◆ **Task to carry out**
The word "agent" occurs in some lines of the data. Return each such line.

◆ **Dataset entries**
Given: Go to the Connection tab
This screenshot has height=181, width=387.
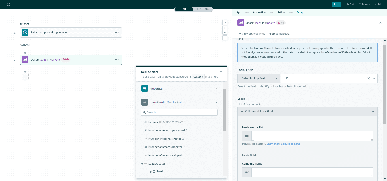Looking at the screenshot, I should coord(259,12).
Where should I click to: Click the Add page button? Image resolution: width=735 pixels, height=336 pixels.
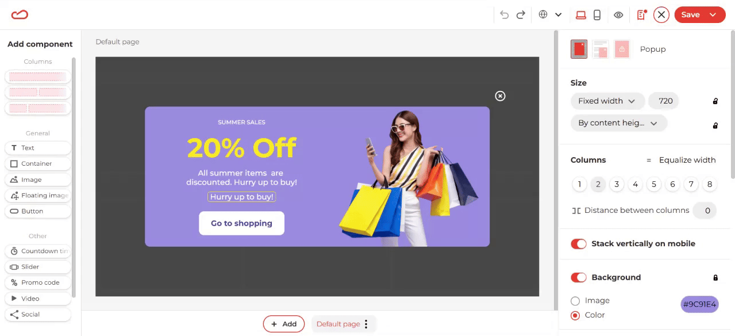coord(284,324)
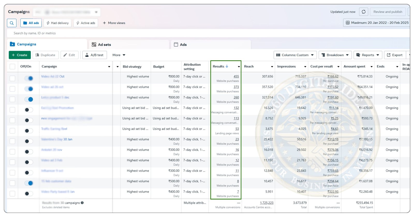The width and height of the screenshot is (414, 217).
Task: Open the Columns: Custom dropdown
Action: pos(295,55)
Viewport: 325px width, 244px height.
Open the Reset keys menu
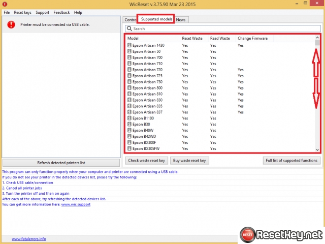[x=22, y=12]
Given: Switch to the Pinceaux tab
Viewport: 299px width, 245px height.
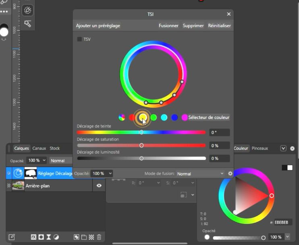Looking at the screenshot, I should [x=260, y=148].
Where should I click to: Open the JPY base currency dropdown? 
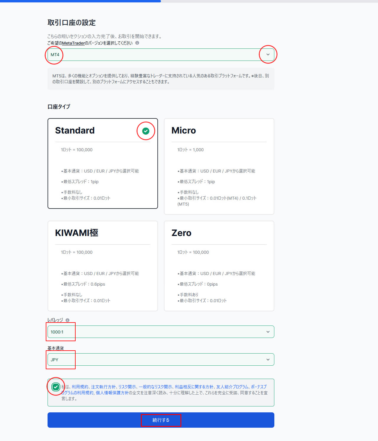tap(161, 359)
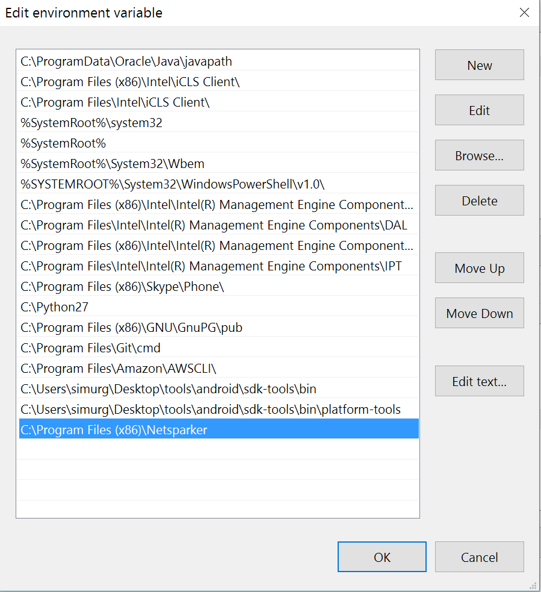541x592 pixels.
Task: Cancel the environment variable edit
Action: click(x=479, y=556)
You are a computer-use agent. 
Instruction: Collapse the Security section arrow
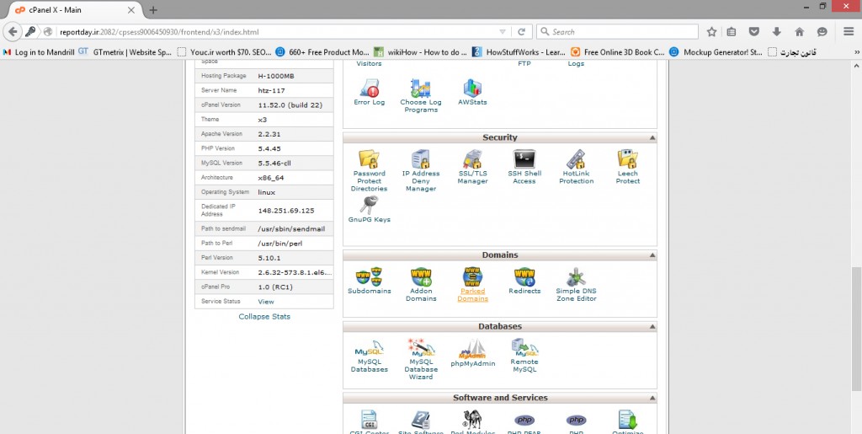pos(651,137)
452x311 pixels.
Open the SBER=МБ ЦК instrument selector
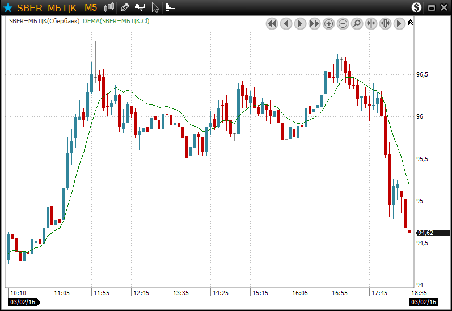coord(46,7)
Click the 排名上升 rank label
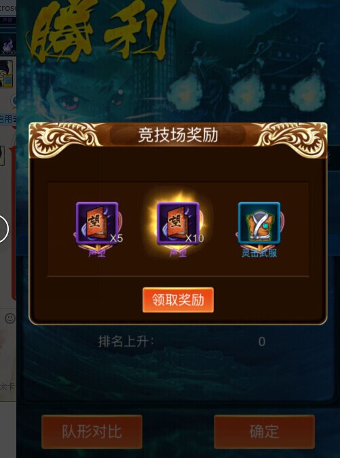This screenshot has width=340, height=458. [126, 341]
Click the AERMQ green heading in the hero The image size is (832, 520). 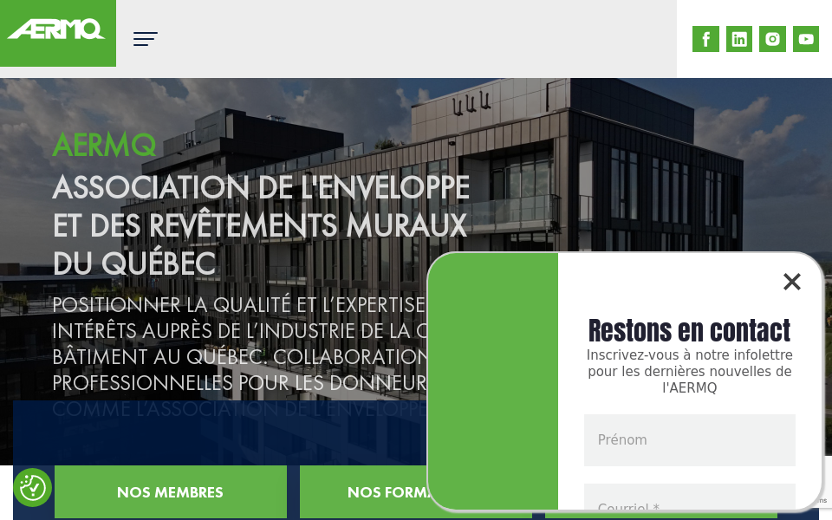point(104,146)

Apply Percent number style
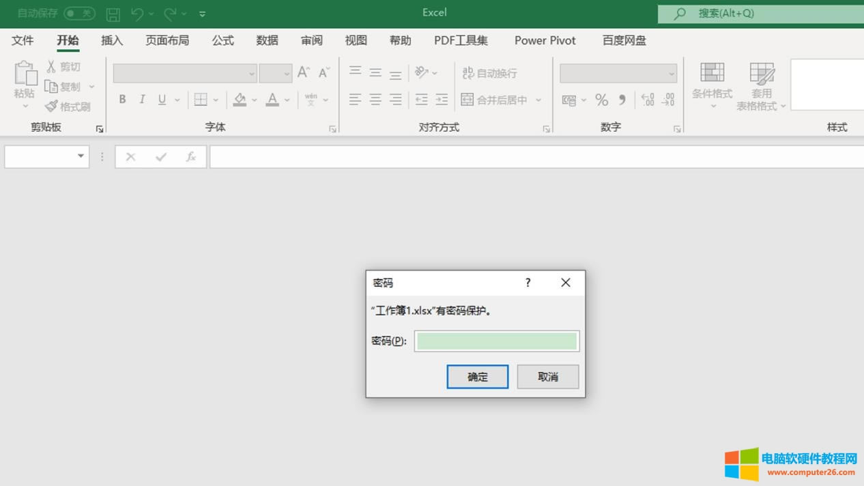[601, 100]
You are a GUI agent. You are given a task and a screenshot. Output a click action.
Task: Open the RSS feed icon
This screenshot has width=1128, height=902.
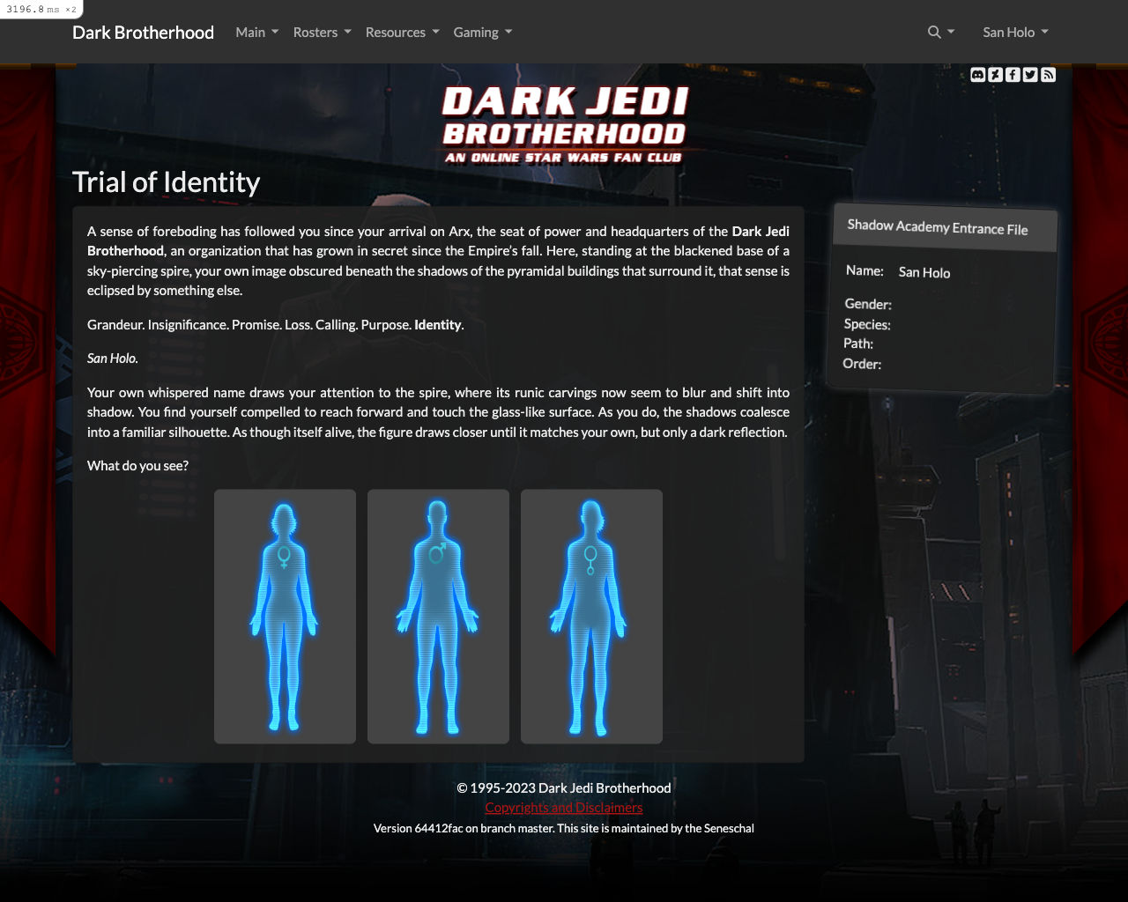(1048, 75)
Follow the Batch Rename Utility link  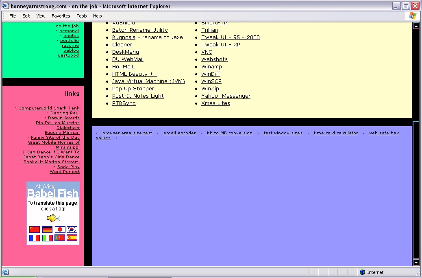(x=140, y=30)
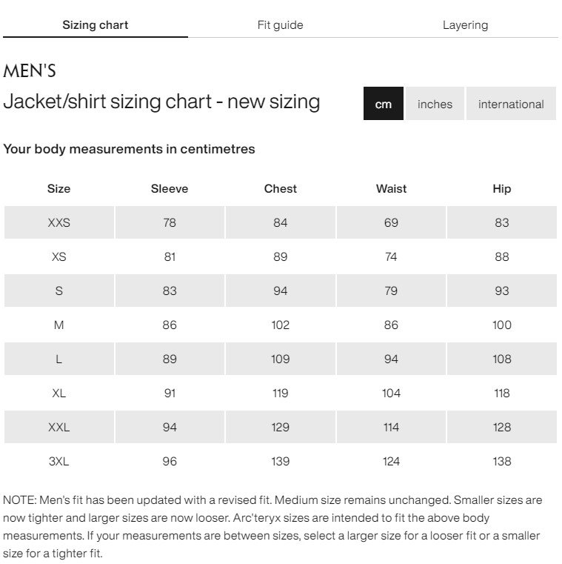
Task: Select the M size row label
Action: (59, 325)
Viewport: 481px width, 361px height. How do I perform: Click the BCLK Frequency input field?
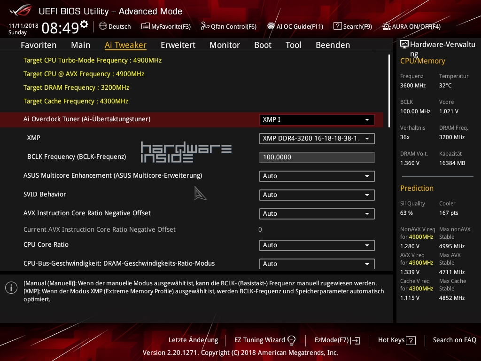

◆ **Written response**
You are a computer-use agent. 
You are a GUI agent. You are given a task and a screenshot. Output a click action.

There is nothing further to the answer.